From the forum thread about PFC in power supplies, print the part that opens with the words containing "It may not benefit" and closes with "15A wall socket.", copying it word for word.

▶ [PASSAGE GIVEN]
────────────────

What does "PFC" mean with regard to a power supply?

[ddeder]

Some power supplys have PFC while others do not. Just wondering what this is. Thanks.

 

[amdskip]

I believe it is saying it has fan control meaning the fans speed is variable depending on the temperature inside the power supply.

 

[sharkeeper]

PFC = Power Factor Correction.

-DAK-

 

[bandana163]

No fan speed control, just marketing.

 

[Mark R]

As stated it means power factor correction.

This is essentially of no benefit to you at all. It won't improve the quality of the delivered power, it won't reduce heat production and it won't save you money. There is a small amount of benefit to the electricity supplier. There is no reason why you should replace your PSU just for PFC - but if you can get PFC it won't hurt you and improves efficiency for your supplier.

 

[Mday]

PFC is useless in lower power consumption devices. it's effectiveness is negligible.

 

[sharkeeper]

This is essentially of no benefit to you at all. It won't improve the quality of the delivered power, it won't reduce heat production and it won't save you money. There is a small amount of benefit to the electricity supplier. There is no reason why you should replace your PSU just for PFC - but if you can get PFC it won't hurt you and improves efficiency for your supplier.

It may not benefit a home user with a single computer or even two on a branch circuit. However, to an enterprise user that has hundreds of servers you can bet they rely on power factor correction! Why? An off-line switch-mode power supply can draw approximately 950 Watts from a typical 110VAC wall socket protected by a 15A circuit breaker before exceeding the UL mandated limit. A simple load like a toaster can draw almost 1400 Watts. The difference between the two is due to the low power factor (PF) of the switch-mode power supply. If we correct the PF the switch-mode supply can draw about as much power as the toaster can, allowing it to power a larger load from the same 110VAC 15A wall socket.


Power factor (PF) is technically the ratio of real power consumed to apparent power (volts RMS x amps RMS), and is expressed as a decimal fraction between 0 and 1. PF is traditionally known as the phase difference between sinusoidal voltage and current waveforms. When the AC load
is partly capacitive or inductive, the current waveform is out of phase with the voltage. This requires additional AC current to be generated which isn't consumed by the load, creating I2R losses in power cables.

────────────────

▶ [PROVIDED INFORMATION]
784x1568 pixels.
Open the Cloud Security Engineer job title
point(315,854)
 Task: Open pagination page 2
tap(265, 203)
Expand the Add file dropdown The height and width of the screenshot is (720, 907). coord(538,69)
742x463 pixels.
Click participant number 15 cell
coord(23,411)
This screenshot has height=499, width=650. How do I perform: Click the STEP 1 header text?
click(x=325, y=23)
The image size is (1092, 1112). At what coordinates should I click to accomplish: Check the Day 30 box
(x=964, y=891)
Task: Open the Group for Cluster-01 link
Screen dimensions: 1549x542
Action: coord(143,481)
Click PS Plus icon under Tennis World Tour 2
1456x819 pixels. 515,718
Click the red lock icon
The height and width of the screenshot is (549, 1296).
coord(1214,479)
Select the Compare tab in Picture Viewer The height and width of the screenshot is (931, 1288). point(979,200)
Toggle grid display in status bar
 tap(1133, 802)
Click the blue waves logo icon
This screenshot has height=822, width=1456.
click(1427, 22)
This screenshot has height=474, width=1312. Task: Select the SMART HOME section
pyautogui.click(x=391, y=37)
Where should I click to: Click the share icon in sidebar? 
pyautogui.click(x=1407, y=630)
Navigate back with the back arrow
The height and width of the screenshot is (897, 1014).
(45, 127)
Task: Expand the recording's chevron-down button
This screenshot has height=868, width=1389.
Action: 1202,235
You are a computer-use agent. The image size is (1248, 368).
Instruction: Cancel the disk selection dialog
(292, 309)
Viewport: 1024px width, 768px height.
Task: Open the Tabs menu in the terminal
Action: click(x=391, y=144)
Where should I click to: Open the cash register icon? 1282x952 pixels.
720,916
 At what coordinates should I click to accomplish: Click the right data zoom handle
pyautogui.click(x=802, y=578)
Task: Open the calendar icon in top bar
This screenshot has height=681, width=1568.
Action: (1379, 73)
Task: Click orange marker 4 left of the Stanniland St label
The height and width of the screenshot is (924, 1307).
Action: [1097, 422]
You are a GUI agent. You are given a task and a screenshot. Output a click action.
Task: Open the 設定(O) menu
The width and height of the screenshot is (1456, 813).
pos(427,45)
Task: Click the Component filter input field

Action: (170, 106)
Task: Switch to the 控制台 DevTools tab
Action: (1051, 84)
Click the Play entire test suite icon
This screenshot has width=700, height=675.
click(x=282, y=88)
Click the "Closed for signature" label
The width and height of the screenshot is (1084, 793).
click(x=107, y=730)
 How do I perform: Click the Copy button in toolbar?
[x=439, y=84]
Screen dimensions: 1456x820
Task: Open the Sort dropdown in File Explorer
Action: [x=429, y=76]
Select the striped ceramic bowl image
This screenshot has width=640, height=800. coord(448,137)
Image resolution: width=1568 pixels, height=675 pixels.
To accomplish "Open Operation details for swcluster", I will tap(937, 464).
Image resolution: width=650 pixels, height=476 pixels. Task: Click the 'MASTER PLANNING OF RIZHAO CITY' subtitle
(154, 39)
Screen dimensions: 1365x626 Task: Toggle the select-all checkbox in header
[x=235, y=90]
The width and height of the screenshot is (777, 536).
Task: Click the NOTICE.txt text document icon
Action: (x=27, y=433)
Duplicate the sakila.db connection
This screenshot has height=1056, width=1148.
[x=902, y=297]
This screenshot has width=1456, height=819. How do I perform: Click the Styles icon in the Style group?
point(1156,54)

────────────────

▶ [EXERCISE ANSWER]
It may not benefit a home user with a single computer or even two on a branch circuit. However, to an enterprise user that has hundreds of servers you can bet they rely on power factor correction! Why? An off-line switch-mode power supply can draw approximately 950 Watts from a typical 110VAC wall socket protected by a 15A circuit breaker before exceeding the UL mandated limit. A simple load like a toaster can draw almost 1400 Watts. The difference between the two is due to the low power factor (PF) of the switch-mode power supply. If we correct the PF the switch-mode supply can draw about as much power as the toaster can, allowing it to power a larger load from the same 110VAC 15A wall socket.